TASK ITEM:
Exactly those lines that run from the one containing "This screenshot has height=578, width=935." through the last line of the entries below should be printed, and no others.

DATA EXCERPTS:
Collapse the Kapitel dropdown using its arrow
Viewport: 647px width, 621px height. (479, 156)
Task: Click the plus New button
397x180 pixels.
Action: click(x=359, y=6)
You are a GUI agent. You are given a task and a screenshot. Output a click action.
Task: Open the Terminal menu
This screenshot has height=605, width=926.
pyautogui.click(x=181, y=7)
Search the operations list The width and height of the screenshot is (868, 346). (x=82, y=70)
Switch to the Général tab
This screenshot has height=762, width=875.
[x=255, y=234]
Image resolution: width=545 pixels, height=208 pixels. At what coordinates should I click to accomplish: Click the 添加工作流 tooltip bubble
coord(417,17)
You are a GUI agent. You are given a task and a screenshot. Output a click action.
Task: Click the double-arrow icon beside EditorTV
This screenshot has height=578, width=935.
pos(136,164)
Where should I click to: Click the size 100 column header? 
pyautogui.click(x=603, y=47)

OUTPUT FOR THIS EXERCISE:
This screenshot has height=578, width=935.
pos(136,164)
Where should I click to: Click the size 100 column header? 
pyautogui.click(x=603, y=47)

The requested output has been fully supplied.